If your tree is looking a bit … off, you might be asking yourself “is my bonsai tree dead?” Most bonsai are pretty resilient if you’re providing good care, but sometimes things go south and trees die. In this article, we’ll learn how to find out if your tree is still alive.
Let’s face it – life happens. Things come up, or you go out of town, and watering your bonsai tree slips your mind. Or maybe you’re diligent with your watering regime, and you end up inadvertently overwatering your tree.
Maybe you’re like me, and overfertilized a tree to death, or neglected to bring a subtropical tree inside when the weather dropped below 50 degrees. There are a hundred ways to make your bonsai tree die.
It’s important to understand that it’s possible to kill only a portion of your tree. For instance, a single branch may die off while the rest of the tree is healthy. So even if you see warning signs, your tree might still be alive.
Is Your Bonsai Tree Dead? Here are the Warning Signs.

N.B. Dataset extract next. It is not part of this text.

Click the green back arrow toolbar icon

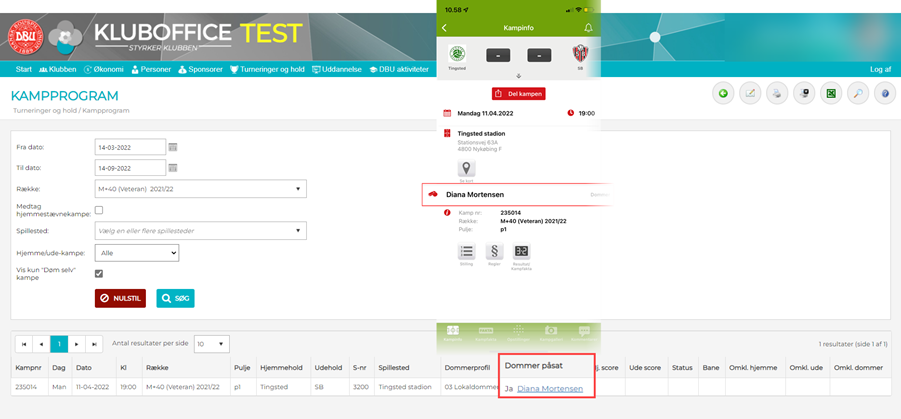[722, 94]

Bonsai trees generally don’t die overnight. You’ll typically start noticing warning signs that trouble is ahead, and understanding what those warning signs are can help you course correct before it’s too late.
There are many normal reason for a tree’s color to change, including seasonal changes. But if the foliage on your tree begins to change for no apparent reason, it could be cause for concern.
On conifers, like Junipers, you may see the lush green color of the leaves start to become pale and dull. If this trend continues, it will eventually turn a yellowish brown color. Discoloration on conifers often happens when the tree isn’t receiving the required amount of light (e.g. when it’s living indoors). It can also happen if the tree doesn’t receive enough water and begins to dry out.
You might see something like this and think “is the branch on this bonsai tree dead?” It could be a sign that you’re overwatering your tree and causing the roots to rot from being constantly soaked in water.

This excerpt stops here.